Thursday, November 5, 2015

[BTT002] Biblical Theologies and the Bible

Previous: [BTT001] Genesis 1:1

Augustine speaks of this very phenomena in his Confesions. Now, if you've ever read any of Augustine's writings, you know that the man was not blessed with brevity. So I'm going to quote from him at length because he lays it out much more beautifully than I could ever hope to, but feel free to skip it if your eyes start to glaze over.
First, Augustine admits his inability to know exactly what Moses meant when he wrote Genesis, or why God moved him to use those particular words:

"But which of us, amid so many truths which occur to inquirers in these words, understood as they are in different ways, shall so discover that one interpretation as to confidently say that Moses thought this, and that in that narrative he wished this to be understood, as confidently as he says that this is true, whether he thought this thing or the other? For behold, O my God...can I, as I confidently assert that Thou in Your immutable word hast created all things, invisible and visible, with equal confidence assert that Moses meant nothing else than this when he wrote, In the beginning God created. the heaven and the earth. No...

"For his thoughts might be set upon the very beginning of the creation when he said, In the beginning; and he might wish it to be understood that, in this place, the heaven and the earth were no formed and perfected nature, whether spiritual or corporeal, but each of them newly begun, and as yet formless. Because I see, that which-soever of these had been said, it might have been said truly; but which of them he may have thought in these words, I do not so perceive. Although, whether it were one of these, or some other meaning which has not been mentioned by me, that this great man saw in his mind when he used these words, I make no doubt but that he saw it truly, and expressed it suitably."

The greatest danger is not that we should believe one of many valid interpretations, but that we should allow these valid interpretations to become points of argument and hatred between us.

"Let no one now trouble me by saying, Moses thought not as you say, but as I say. ...O my God, life of the poor, in whose bosom there is no contradiction, pour down into my heart Your soothings, that I may patiently bear with such as say this to me; not because they are divine, and because they have seen in the heart of Your servant what they say, but because they are proud, and have not known the opinion of Moses, but love their own—not because it is true, but because it is their own.
"... When, therefore, we may not contend about the very light of the Lord our God, why do we contend about the thoughts of our neighbor...when, if Moses himself had appeared to us and said, “This I meant,” not so should we see it, but believe it? Let us not, then, “be puffed up for one against the other,” above that which is written; let us love the Lord our God with all our heart, with all our soul, and with all our mind, and our neighbor as ourself.

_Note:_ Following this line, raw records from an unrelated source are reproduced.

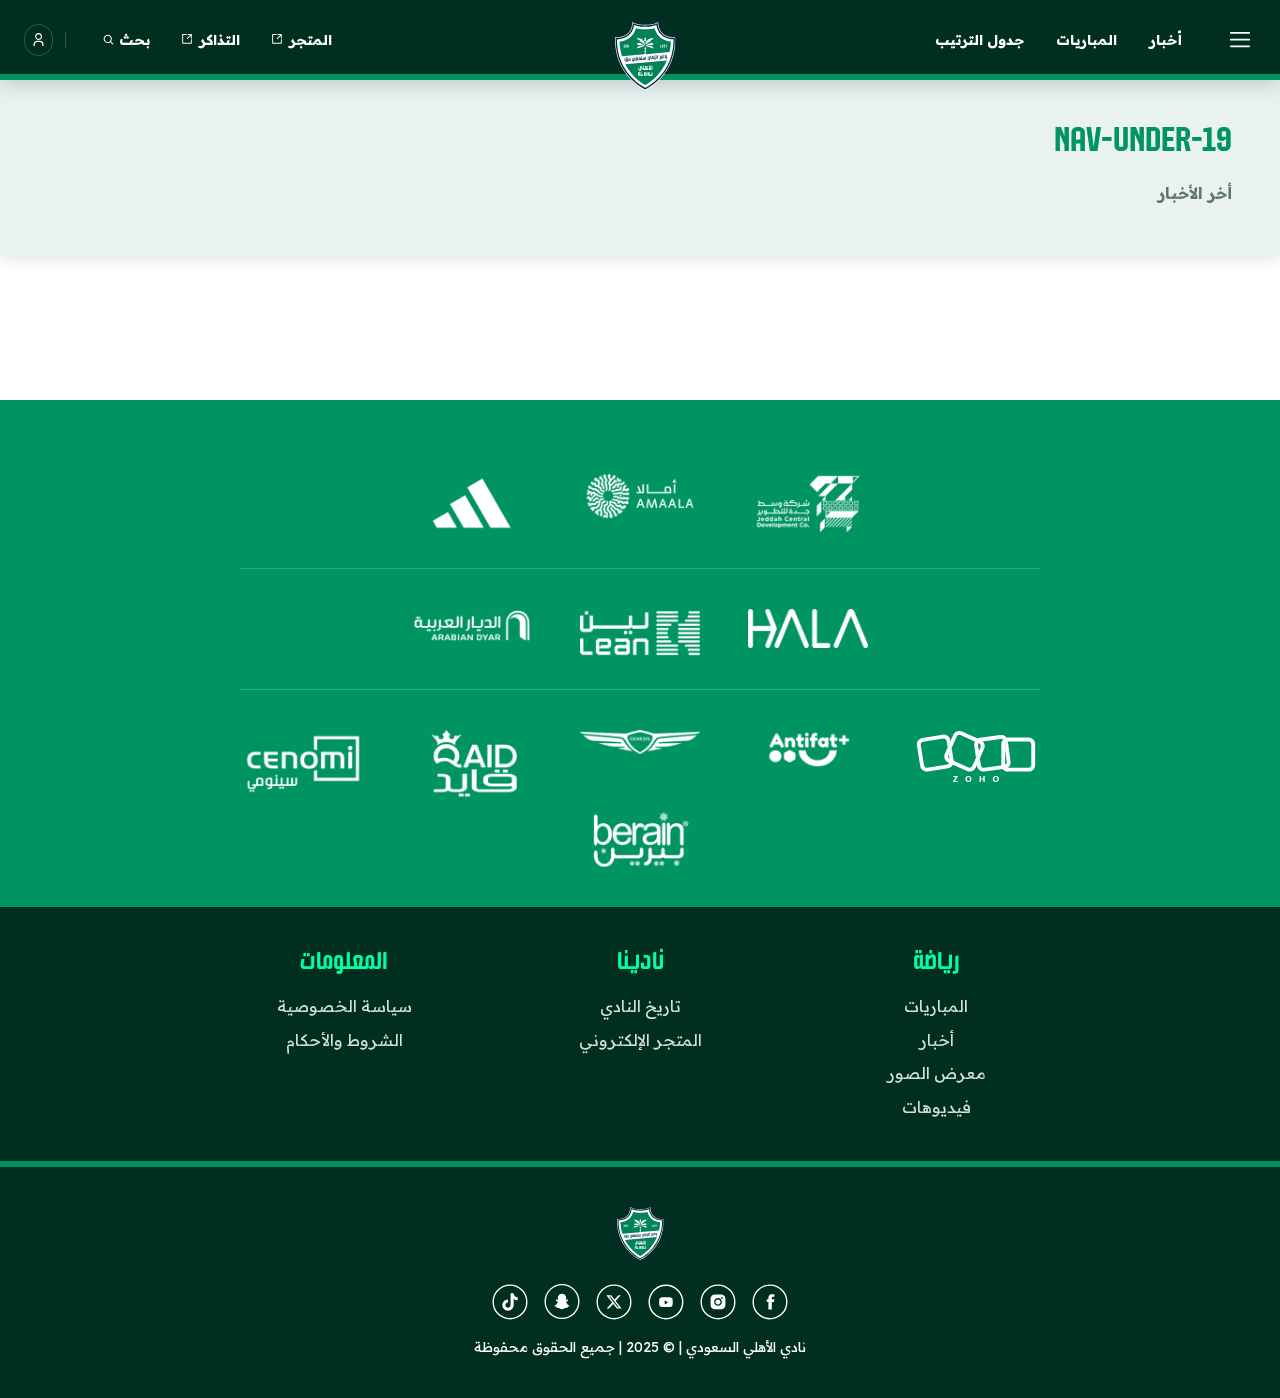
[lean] (640, 633)
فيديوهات (936, 1107)
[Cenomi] (304, 764)
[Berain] (640, 840)
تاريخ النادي (640, 1006)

"...Unless we believe that Moses meant whatever in these books he did mean, we shall make God a liar when we think otherwise concerning our fellow-servants' mind than He has taught us. Behold, now, how foolish it is, in so great an abundance of the truest opinions which can be extracted from these words, rashly to affirm which of them Moses particularly meant; and with pernicious contentions to offend charity itself, on account of which he has spoken all the things whose words we endeavor to explain!"

There are arguments cannot be settled short of Moses or God descending to Earth and explaining exactly what they meant in a given passage. Since these arguments are not essential to the faith, what gain is there in hating a fellow Christian because they believe a different possible interpretation? What is meant by "the heavens" is debatable, but the essential Christian duty to "love another" is not up for debate. Moses did not write Genesis so that we could hate each other about it!

Lest you think I am relying solely on Augustine for this argument, in Matthew 15, Jesus confronts the Pharisees for favoring their own interpretation of Scriptures over the Word of God.
"Then the scribes and Pharisees who were from Jerusalem came to Jesus, saying, “Why do Your disciples transgress the tradition of the elders? For they do not wash their hands when they eat bread.”

"He answered and said to them, “Why do you also transgress the commandment of God because of your tradition? For God commanded, saying, ‘Honor your father and your mother’; and, ‘He who curses father or mother, let him be put to death.’ but you say, ‘Whoever says to his father or mother, “Whatever profit you might have received from me is a gift to God”—  then he need not honor his father or mother.’ Thus you have made the commandment of God of no effect by your tradition. Hypocrites! Well did Isaiah prophesy about you, saying:

‘These people draw near to Me with their mouth,
            And honor Me with their lips,
            But their heart is far from Me.
            And in vain they worship Me,
            Teaching as doctrines the commandments of men.’ ”

The Pharisees were more concerned with their interpretations of the Scripture (you must wash hands before eating) than with the actual contents of Scripture (you must honor your father and mother). The tradition of hand washing was intended to avoid accidentally making yourself ritually unclean - not a bad thing! Tradition and interpretation only become blasphemous when they are elevated to the level of doctrine, replacing the actual Words of God.

The point is not that we should all live in a feel-good cloud of moral relativism. The point is that the explicit, unassailable command of God that we love one another supersedes all human systems of dogma. Our interpretations of the Bible are always subordinate to the Bible itself.